------ Supplied material ------
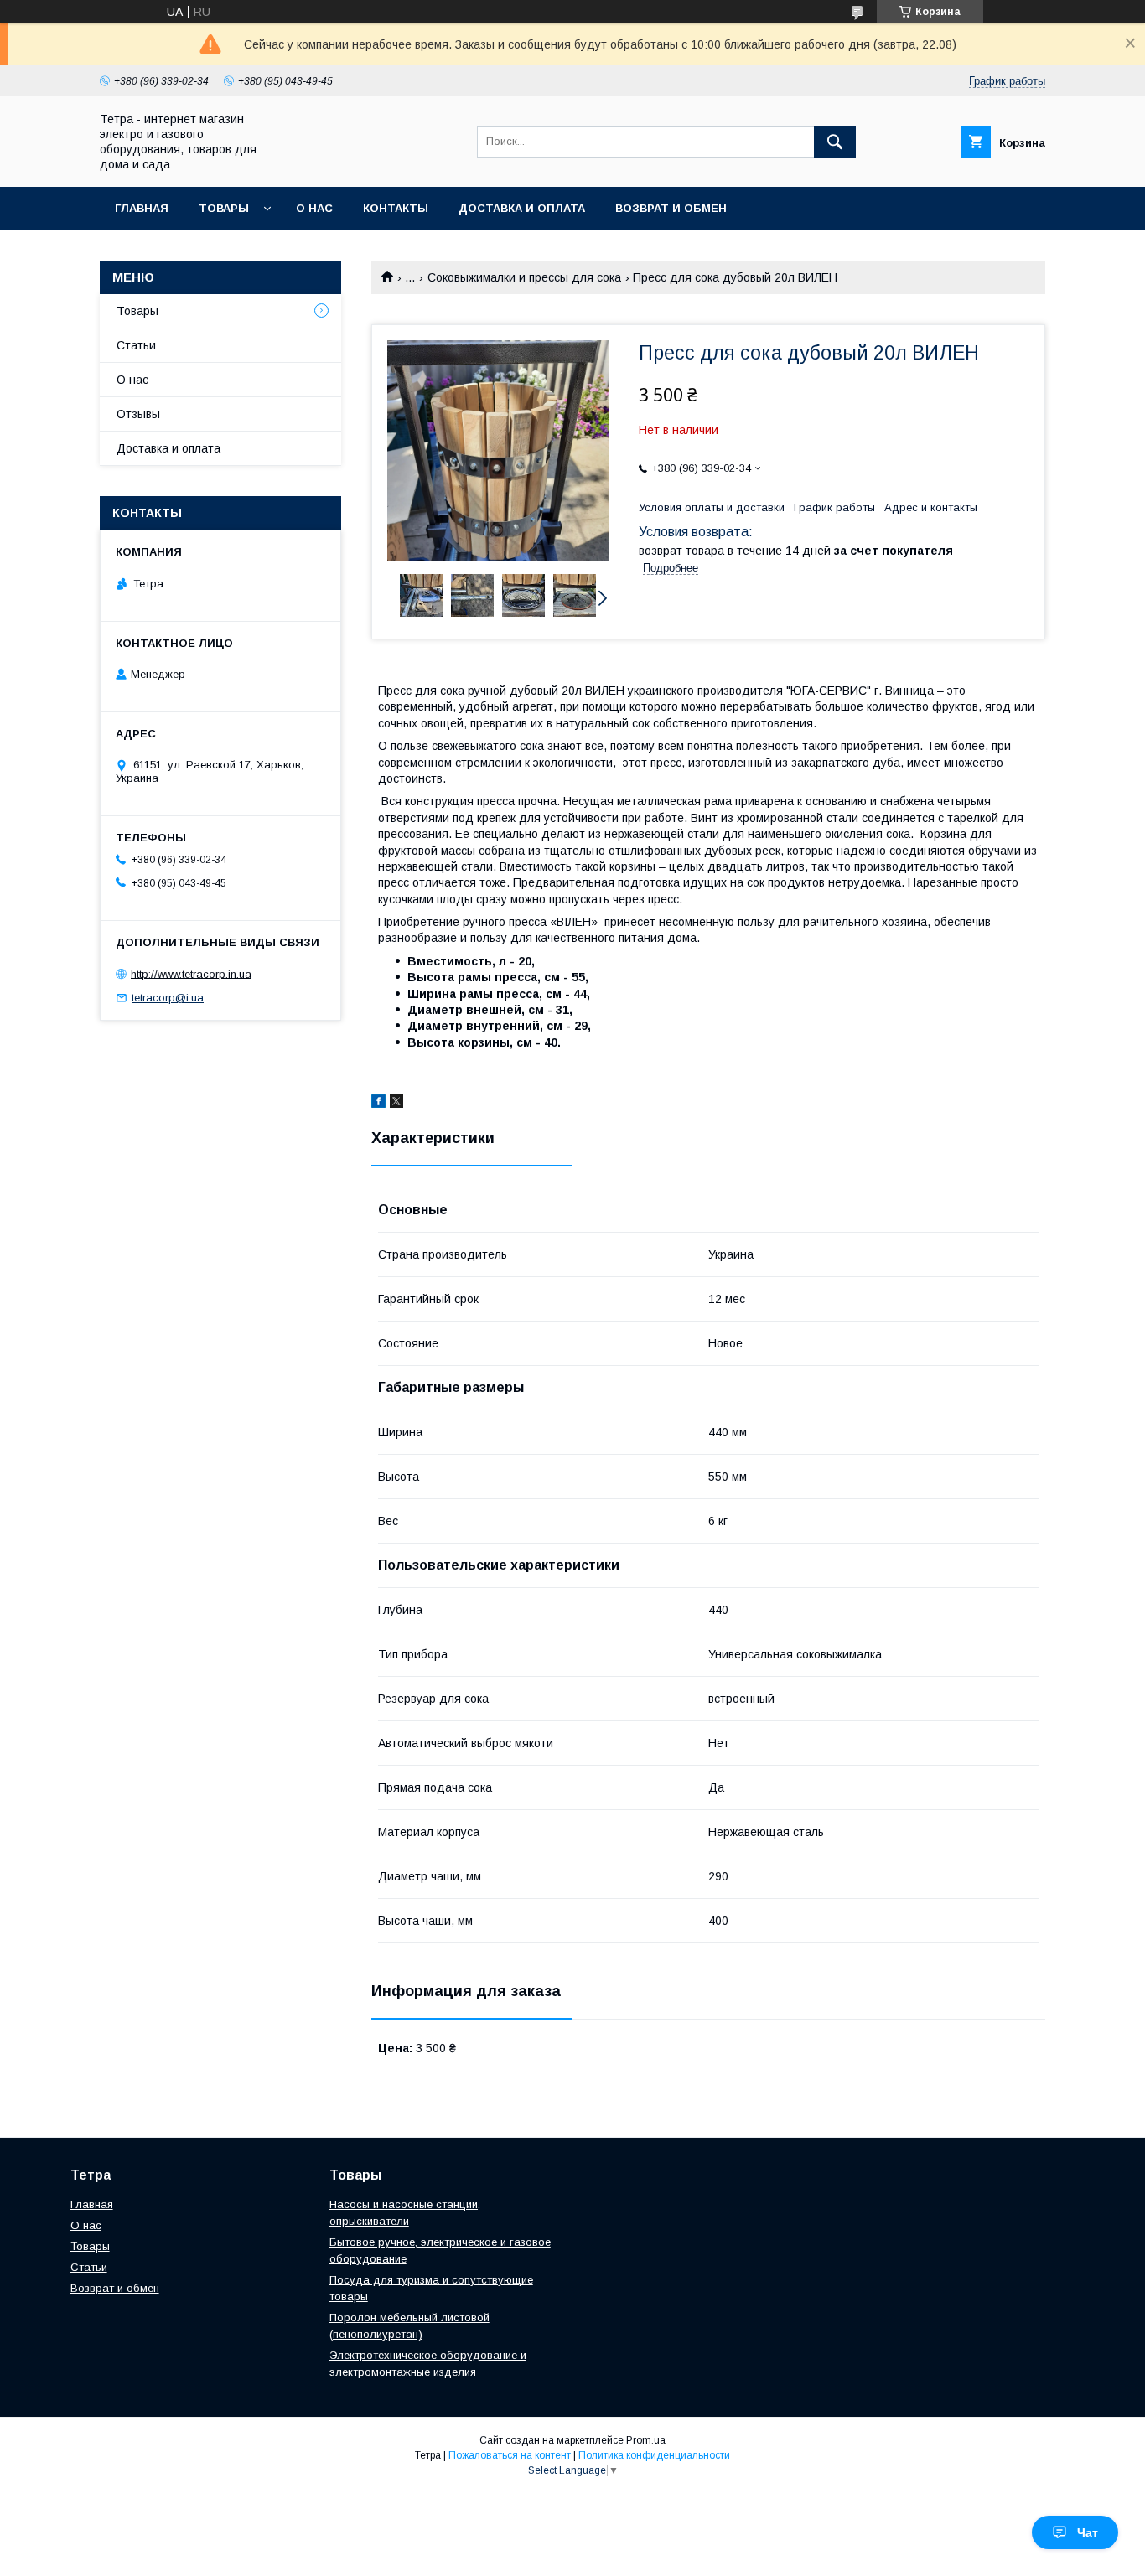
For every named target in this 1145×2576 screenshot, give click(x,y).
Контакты (395, 208)
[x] (396, 1103)
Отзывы (138, 414)
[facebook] (378, 1103)
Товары (224, 208)
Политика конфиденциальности (654, 2455)
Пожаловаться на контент (509, 2455)
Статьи (136, 345)
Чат (1087, 2532)
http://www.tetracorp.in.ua (191, 973)
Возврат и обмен (671, 208)
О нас (314, 208)
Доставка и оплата (522, 208)
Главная (141, 208)
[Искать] (835, 142)
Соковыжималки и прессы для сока (524, 277)
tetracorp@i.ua (168, 997)
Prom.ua (646, 2440)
------
What is required =>
Could the entries above be retyped exactly, with the pictures left out?

Exercise output =>
For every named target in this 1145×2576 screenshot, give click(x,y).
Контакты (395, 208)
[x] (396, 1103)
Отзывы (138, 414)
[facebook] (378, 1103)
Товары (224, 208)
Политика конфиденциальности (654, 2455)
Пожаловаться на контент (509, 2455)
Статьи (136, 345)
Чат (1087, 2532)
http://www.tetracorp.in.ua (191, 973)
Возврат и обмен (671, 208)
О нас (314, 208)
Доставка и оплата (522, 208)
Главная (141, 208)
[Искать] (835, 142)
Соковыжималки и прессы для сока (524, 277)
tetracorp@i.ua (168, 997)
Prom.ua (646, 2440)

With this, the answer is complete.